We consider an example now in more detail to illustrate these points in the context of violent behaviour – the virtual reprise of the Stanley Milgram obedience experiments (Slater et al., 2006 ). Milgram’s series of experiments carried out mainly in the 1960s – the whole collection is described in depth in Milgram (1974) – examined the conditions under which an authority figure might persuade ordinary members of the public to carry out actions that would harm a stranger. The scenario is very well-known, and nearly 50 years after the original experiments, there is still substantial reference to the original work which in spite of being highly controversial, has had a major impact on social psychology – for example (Benjamin and Simpson, 2009 ; Blass, 2009 ) two of the six papers in the January 2009 issue of the American Psychologist journal devoted to Milgram’s experiments. The basic paradigm was a supposed word-pair learning experiment, where the learner was given an electric shock of increasing voltage each time he chose the wrong word as being paired with a cue word. The learner was a confederate, and the experimental subject administered the shocks. The question was how high a voltage would the subject administer to the learner – especially given the increasing and vociferous protests from the learner that he wanted to stop the experiment. In the basic condition 60% of subjects gave the maximum shock of 450 v. Due to the ethical outcry that followed publication of these results these experiments have not been replicated, until a recent partial replication (Burger, 2009 ; Miller, 2009 ).
In 2006 we carried out one of Milgram’s conditions using an IVR system. The purpose was not to explore obedience as such, but rather to use the paradigm to explore the extent to which people would exhibit signs of realistic response, in particular stress at giving the shocks to a virtual character. The experiment was carried out in a Cave-like system, a Trimension Reactor which has three walls and the floor as projection screens that deliver a real-time surrounding stereo image to the participant as seen through stereo shutter glasses. The participants also wore a head-tracker so that the visual displays were updated as a function of head movement and head-gaze direction.
Figure 1 A shows the setup of the environment. The learner was the virtual woman who would appear as if behind a glass partition in front of the participant who would be seated by the table on which there was located an ‘electric shock’ machine. The experimenter would sit to the right of the participant, and answer any questions during the course of the procedure. The participant’s view is shown in Figure 1 B. It is important to realise that these pictures cannot convey the vital role of stereo vision and head-tracking – by which the participant would perceive the environment through close to natural sensorimotor contingencies. Moreover, this was a mixed-reality setup up, since the chairs, the desk, the shock machine, and the real experimenter were physically present, and the virtual scenario was blended together with this.

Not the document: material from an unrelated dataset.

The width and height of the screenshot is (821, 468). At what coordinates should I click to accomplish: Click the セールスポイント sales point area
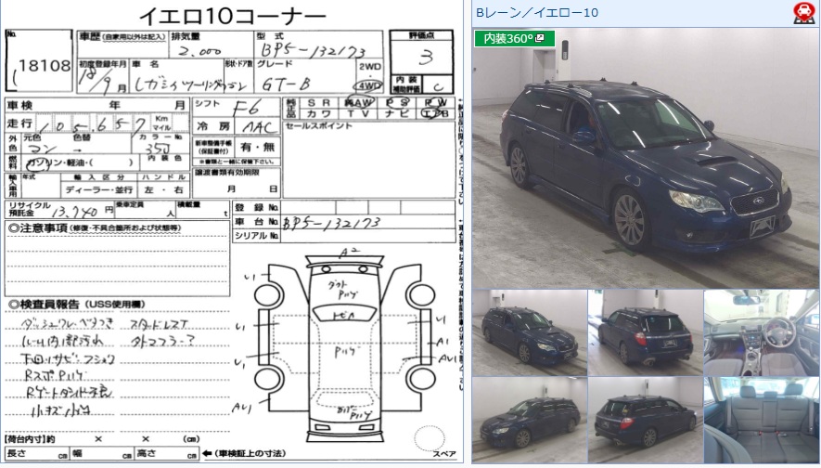point(368,158)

Figure 1. Setup of the Milgram Paradigm in Virtual Reality (A) showing the layout of the Trimension Reactor system, and (B) the view from the point of view of the experimental participant.
The cue word and four possible responses were shown on the wall in front of the participant as can be seen in Figure 1 . For each of the 32 trials there was one cue word (the topmost one) and four possible responses shown underneath. The correct response was the one in capital letters. The participant read out all five words to the learner, and she then responded with one of the four words. If the answer was the wrong one then the participant was instructed to advance the voltage on the shock machine by one unit, and press a button on the machine to administer a shock. In response to the shocks the learner would show signs of becoming increasingly uncomfortable eventually demanding that the experiment be stopped. There were 23 participants in this ‘visible condition’ who saw and interacted with the virtual learner throughout and 11 in a ‘hidden condition’ who saw the virtual character for a short introduction, and then interacted with her only through text.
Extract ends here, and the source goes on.